The centre of Sarai passed over Tongatapu, Tonga's main island, on December 31. Flights connecting to Nuku'alofa via Fua'amotu International Airport were disrupted, affecting an estimated 1,220 travellers. Damage was generally minor on the island; flooding affected areas with poor drainage and winds knocked down power lines. Sarai produced a waterspout that moved onshore and damaged homes in Ha'ateiho on Tongatapu on December 30. The roof of a church and a store were also damaged by the tornado, which lasted for 2-3 minutes. Another waterspout touched down in the Ha'apai island group but caused no damage. Ahead of the system impacting Tonga, evacuation centres were set up, however, there were no reports of anyone seeking shelter. There were also no reports of any injuries, deaths, while minor damage was reported, with some flooding reported in areas with poor drainage, fallen power lines, and flattened vegetation. The major damage so far was caused by the tornado were unknown, which ripped through Ha'ateiho homes on Monday, but there were no injuries or deaths reported.

===Niue and the southern Cook Islands===
The system passed, approximately 215 km (135 mi) to the southeast of the island nation of Niue. However, the damages, if any were minor.

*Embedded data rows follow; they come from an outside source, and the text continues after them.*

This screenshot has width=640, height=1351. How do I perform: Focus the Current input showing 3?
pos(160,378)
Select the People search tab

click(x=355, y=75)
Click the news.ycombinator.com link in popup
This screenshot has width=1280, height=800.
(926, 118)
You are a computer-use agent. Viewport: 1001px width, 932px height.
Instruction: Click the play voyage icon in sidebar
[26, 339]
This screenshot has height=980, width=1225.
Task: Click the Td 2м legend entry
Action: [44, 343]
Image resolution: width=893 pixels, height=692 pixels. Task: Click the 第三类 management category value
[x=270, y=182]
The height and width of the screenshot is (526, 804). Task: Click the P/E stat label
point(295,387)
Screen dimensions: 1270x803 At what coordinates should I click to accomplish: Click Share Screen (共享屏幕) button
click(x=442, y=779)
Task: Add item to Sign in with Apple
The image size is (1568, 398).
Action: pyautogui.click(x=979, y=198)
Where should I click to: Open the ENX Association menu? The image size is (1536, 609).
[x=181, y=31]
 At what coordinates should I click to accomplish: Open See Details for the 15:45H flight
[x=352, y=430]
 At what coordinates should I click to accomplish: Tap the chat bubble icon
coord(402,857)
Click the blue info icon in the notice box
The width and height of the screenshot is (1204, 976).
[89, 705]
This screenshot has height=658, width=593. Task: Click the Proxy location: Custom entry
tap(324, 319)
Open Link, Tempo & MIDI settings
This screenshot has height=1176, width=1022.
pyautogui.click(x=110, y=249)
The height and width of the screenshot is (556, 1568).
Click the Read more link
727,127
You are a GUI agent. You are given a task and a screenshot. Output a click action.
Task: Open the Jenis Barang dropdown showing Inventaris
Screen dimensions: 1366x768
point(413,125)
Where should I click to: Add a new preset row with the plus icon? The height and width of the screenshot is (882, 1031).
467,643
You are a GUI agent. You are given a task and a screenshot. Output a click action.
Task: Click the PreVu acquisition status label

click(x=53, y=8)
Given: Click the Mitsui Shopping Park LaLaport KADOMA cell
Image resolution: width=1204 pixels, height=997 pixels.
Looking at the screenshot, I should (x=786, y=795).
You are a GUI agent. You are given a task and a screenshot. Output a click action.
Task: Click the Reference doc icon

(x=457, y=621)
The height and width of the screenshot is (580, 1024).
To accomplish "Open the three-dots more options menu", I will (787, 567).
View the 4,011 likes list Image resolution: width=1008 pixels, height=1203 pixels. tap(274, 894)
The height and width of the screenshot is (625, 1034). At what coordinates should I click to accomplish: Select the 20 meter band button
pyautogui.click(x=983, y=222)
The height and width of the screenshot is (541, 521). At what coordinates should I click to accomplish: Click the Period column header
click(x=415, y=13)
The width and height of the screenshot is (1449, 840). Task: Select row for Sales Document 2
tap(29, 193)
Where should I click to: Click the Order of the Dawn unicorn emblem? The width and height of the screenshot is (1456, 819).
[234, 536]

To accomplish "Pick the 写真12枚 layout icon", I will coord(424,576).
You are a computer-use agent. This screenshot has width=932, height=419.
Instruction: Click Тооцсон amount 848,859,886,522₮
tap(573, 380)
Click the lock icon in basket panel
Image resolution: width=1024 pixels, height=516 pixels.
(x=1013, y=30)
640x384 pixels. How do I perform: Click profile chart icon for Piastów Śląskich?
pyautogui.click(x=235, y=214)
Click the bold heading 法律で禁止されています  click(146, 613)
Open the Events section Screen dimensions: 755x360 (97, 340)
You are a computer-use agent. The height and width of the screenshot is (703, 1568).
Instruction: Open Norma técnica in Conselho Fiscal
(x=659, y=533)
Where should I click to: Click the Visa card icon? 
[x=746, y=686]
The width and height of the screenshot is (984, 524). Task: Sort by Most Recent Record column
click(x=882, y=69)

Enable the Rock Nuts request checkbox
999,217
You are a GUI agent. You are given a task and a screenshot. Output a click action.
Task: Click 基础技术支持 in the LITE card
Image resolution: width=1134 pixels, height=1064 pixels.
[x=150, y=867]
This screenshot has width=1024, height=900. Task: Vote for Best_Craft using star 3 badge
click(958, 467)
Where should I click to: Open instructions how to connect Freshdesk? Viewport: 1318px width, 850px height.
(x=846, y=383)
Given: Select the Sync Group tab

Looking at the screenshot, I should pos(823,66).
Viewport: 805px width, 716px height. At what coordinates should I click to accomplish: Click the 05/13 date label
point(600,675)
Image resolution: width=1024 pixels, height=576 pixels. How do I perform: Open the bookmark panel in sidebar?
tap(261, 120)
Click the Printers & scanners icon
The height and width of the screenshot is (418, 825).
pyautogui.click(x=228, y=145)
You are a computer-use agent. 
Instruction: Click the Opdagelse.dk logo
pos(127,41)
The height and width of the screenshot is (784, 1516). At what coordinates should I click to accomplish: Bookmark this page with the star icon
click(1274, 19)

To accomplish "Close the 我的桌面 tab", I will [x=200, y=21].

Various people ignored the warnings imposed in the southern Cook Islands and lined the beaches to take photos of the storm while others drove their vehicles and bikes through the high waves that had come in over the seawall and covered the road. One person was seen climbing over the seawall and into the direct path of the storm's impact, however, there were no reports of any injuries. Large trees on the island were uprooted, snapped, and scattered across properties by strong winds, while coconuts, vegetation, and debris brought in by the tide were also scattered across properties. Boats docked within Avatiu Harbour were severely impacted, while the police vessel Te Kukupa smashed its mooring and had to be taken to the northern side of the island to wait out the storm.

== Retirement ==
Due to its effects on several islands, the cyclone name, Sarai, was retired and replaced with Samadiyo for future usage.